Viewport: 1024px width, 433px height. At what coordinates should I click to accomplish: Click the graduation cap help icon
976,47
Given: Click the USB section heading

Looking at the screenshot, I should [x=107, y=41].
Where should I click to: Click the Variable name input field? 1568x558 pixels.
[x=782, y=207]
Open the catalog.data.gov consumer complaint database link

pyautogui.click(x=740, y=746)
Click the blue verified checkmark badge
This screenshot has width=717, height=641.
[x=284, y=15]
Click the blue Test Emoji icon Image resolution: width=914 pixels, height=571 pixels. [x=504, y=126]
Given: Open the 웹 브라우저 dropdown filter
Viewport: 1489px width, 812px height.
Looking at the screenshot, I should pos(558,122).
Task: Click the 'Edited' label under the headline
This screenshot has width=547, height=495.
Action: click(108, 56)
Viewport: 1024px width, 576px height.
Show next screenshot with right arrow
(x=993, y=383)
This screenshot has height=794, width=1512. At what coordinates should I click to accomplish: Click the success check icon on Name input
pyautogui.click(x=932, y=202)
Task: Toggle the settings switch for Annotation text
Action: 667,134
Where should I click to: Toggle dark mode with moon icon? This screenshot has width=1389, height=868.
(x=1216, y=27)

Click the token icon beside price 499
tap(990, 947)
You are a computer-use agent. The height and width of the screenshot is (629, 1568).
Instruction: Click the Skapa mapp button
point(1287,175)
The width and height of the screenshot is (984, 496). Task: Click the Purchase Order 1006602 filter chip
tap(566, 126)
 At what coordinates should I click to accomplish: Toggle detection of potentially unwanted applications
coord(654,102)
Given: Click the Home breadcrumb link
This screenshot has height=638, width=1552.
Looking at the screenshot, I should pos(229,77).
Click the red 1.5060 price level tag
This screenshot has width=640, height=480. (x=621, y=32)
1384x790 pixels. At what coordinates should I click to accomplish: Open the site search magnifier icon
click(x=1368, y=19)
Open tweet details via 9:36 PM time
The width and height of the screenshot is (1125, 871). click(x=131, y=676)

■ **Description of the task**
From the entries above, give again exactly the lines running from the line with "Show next screenshot with right arrow" to the line with "You are a computer-use"; include both of those lines.

■ **Task solution**
Show next screenshot with right arrow
(x=993, y=383)
This screenshot has height=794, width=1512. At what coordinates should I click to accomplish: Click the success check icon on Name input
pyautogui.click(x=932, y=202)
Task: Toggle the settings switch for Annotation text
Action: 667,134
Where should I click to: Toggle dark mode with moon icon? This screenshot has width=1389, height=868.
(x=1216, y=27)

Click the token icon beside price 499
tap(990, 947)
You are a computer-use agent. The height and width of the screenshot is (629, 1568).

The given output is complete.